Style
White
Type

Still

Appellation

Campi Flegrei

Varieties

Falanghina

Viticulture

All organic practices, no chemicals are used and the use of extensive cover crops are employed.

Farming

Certified Sustainable

Terroir

Campi Flegrei is a unique appellation, located entirely within the city limits of Napoli. The area is a vast system of underground volcanoes, consisting of 70 craters “caldera” in all. Cantine Astroni has 15 hectares of vines around the main “Astroni" crater, from with the winery derives its name.

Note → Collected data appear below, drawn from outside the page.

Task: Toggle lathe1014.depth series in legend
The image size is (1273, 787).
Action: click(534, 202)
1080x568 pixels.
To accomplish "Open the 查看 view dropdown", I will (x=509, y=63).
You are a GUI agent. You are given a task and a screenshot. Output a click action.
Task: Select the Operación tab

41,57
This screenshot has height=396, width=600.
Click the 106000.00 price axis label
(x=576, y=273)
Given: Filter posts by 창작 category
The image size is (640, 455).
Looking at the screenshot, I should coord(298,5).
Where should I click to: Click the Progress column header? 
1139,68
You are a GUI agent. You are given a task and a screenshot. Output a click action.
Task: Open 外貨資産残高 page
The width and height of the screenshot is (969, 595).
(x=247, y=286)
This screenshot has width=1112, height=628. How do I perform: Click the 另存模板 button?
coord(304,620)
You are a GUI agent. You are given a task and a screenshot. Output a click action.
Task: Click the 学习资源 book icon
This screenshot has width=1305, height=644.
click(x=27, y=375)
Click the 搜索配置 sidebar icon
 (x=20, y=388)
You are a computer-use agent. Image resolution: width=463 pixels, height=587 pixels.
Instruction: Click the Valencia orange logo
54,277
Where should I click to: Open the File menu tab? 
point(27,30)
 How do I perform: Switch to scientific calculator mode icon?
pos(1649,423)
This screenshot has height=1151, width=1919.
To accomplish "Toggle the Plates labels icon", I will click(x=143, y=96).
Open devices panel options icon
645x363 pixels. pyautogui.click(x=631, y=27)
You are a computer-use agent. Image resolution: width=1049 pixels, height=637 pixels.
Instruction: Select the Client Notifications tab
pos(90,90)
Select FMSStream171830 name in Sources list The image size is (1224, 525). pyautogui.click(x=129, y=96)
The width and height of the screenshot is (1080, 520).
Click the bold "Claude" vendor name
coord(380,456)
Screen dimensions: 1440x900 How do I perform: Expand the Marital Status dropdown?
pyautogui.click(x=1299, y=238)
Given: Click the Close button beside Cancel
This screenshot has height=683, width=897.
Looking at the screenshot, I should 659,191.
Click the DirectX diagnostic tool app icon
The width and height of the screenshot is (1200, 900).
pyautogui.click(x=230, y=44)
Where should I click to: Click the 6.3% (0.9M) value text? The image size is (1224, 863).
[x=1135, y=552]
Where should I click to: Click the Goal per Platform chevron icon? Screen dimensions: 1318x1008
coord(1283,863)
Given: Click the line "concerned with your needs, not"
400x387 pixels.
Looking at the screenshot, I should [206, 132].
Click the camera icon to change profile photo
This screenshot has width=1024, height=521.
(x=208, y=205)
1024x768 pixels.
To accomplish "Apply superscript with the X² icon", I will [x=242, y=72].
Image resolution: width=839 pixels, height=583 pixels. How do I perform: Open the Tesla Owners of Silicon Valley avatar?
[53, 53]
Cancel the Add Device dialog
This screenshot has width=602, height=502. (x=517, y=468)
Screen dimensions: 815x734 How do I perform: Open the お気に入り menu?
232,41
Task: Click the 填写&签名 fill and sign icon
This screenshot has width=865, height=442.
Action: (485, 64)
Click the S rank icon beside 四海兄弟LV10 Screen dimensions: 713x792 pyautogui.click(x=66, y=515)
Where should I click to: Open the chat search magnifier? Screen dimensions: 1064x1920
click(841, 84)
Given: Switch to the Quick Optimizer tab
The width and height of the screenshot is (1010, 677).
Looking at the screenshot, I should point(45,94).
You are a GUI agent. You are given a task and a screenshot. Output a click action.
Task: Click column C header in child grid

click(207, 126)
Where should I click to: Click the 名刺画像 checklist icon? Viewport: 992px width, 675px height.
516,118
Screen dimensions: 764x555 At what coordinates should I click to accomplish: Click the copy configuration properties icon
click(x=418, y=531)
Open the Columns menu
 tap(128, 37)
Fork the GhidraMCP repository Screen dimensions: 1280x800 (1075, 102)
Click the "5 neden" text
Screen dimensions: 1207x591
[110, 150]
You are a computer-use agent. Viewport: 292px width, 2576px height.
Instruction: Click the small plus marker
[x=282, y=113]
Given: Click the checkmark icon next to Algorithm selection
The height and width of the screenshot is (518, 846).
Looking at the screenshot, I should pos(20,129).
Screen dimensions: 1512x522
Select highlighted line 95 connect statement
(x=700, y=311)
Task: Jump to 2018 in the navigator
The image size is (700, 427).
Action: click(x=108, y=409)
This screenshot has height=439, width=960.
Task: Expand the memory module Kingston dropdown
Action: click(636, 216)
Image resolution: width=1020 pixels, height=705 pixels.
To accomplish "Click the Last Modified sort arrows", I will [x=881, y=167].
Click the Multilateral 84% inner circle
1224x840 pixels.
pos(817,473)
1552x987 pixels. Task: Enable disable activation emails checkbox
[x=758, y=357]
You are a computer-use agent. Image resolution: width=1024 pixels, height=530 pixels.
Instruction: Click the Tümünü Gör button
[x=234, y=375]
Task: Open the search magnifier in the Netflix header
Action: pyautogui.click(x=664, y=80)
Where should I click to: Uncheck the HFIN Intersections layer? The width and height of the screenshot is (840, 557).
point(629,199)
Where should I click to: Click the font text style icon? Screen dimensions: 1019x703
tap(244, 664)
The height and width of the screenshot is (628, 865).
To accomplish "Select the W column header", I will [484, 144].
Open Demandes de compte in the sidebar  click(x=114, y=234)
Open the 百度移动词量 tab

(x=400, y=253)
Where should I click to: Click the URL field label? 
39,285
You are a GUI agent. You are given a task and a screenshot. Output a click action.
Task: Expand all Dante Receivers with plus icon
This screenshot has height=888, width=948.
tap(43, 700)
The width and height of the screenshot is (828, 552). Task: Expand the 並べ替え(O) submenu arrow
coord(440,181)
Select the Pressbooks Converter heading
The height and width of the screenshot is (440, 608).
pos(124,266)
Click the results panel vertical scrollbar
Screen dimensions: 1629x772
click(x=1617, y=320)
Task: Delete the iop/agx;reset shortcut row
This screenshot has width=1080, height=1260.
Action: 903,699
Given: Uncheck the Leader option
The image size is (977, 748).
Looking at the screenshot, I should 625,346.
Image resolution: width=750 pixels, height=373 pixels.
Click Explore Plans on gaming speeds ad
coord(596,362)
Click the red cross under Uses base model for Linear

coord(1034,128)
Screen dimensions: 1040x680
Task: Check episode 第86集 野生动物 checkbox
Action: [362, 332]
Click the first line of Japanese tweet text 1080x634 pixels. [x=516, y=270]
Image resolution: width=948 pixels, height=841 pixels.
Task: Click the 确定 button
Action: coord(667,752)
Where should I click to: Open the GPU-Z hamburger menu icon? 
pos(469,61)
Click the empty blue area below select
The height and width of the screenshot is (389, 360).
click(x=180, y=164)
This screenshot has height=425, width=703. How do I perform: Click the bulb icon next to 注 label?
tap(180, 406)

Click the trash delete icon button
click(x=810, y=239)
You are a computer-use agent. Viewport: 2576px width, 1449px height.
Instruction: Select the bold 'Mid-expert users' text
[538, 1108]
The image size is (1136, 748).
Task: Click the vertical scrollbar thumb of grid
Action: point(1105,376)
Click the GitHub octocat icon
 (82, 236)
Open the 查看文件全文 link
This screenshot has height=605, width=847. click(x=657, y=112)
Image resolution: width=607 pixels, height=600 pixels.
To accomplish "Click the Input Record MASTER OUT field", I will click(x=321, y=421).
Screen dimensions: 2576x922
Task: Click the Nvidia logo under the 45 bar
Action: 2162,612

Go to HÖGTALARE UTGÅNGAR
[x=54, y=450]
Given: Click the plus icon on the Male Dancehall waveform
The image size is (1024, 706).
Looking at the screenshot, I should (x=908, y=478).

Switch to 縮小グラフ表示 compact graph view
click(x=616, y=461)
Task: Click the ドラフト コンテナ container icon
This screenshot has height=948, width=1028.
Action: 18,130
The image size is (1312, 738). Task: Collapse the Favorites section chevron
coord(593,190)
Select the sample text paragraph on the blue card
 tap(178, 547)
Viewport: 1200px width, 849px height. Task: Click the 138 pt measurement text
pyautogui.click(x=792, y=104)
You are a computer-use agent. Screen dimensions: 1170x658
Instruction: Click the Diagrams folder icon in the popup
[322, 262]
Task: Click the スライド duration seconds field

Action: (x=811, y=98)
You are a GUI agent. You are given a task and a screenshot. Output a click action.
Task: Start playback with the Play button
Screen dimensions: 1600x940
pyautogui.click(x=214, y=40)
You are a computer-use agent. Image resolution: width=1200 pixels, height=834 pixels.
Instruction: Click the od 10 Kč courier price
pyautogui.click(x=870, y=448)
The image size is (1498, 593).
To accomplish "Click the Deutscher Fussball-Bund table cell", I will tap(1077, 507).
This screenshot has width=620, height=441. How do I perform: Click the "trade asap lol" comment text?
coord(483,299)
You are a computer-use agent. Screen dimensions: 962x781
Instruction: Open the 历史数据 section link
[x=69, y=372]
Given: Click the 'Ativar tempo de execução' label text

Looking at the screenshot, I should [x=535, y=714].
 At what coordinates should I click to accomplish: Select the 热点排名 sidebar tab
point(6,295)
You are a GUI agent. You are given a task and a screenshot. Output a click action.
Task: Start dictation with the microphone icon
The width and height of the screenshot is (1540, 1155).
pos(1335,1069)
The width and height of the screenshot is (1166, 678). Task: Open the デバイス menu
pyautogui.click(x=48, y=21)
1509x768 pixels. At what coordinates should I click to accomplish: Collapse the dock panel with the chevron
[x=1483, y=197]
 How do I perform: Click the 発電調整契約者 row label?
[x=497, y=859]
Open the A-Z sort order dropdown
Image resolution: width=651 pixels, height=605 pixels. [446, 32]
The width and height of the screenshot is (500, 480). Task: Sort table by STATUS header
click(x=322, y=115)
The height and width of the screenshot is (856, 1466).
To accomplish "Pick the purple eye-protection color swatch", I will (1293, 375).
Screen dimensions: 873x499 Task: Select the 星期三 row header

Soil is typically a light, young volcanic sand, with a high element of Potassium creating more salty and lower PH wines.
Falanghina from this region tend to have more 'coastal aromas’, a saline minerality with more freshness and lower alcohol than the Falanghina from Benevento

Vineyard

Colle Imperatrice is a single vineyard. 100% Falanghina grown in sandy loam soil of volcanic origins. 200 m a.s.l. Harvested by hand at end of September, beginning of October

Vinification

Grapes undergo a brief cold-soak before fermentation. Fermentation occurs over 2 weeks in stainless steel at consistent cool temperatures. The wine sees a short aging “sur lie” in steel with weekly battonage for 6 months before bottling. No malo takes place.

Features

Cork

Available Sizes (L)

0.750

Distribution Area

Delaware, New Jersey, New York, and Pennsylvania

“It has been said that this variety entered in Italy from the port of Cuma, an ancient colony founded in 700 BC at the foot of the Phlegrean Fields. The Greeks cultivated their vines by leaving them to crawl on the ground. In Italy, however, this type of training system produced moldy grapes. So the settlers were forced to look for an alternative method. This was how the first winemakers understood that by lifting the vines off the ground and attaching them to wooden poles, in Latin phalangae, they avoided the onset of botrytis. From these support systems Vinum Album Phalanginum was born, the ancestor of our Falanghina.”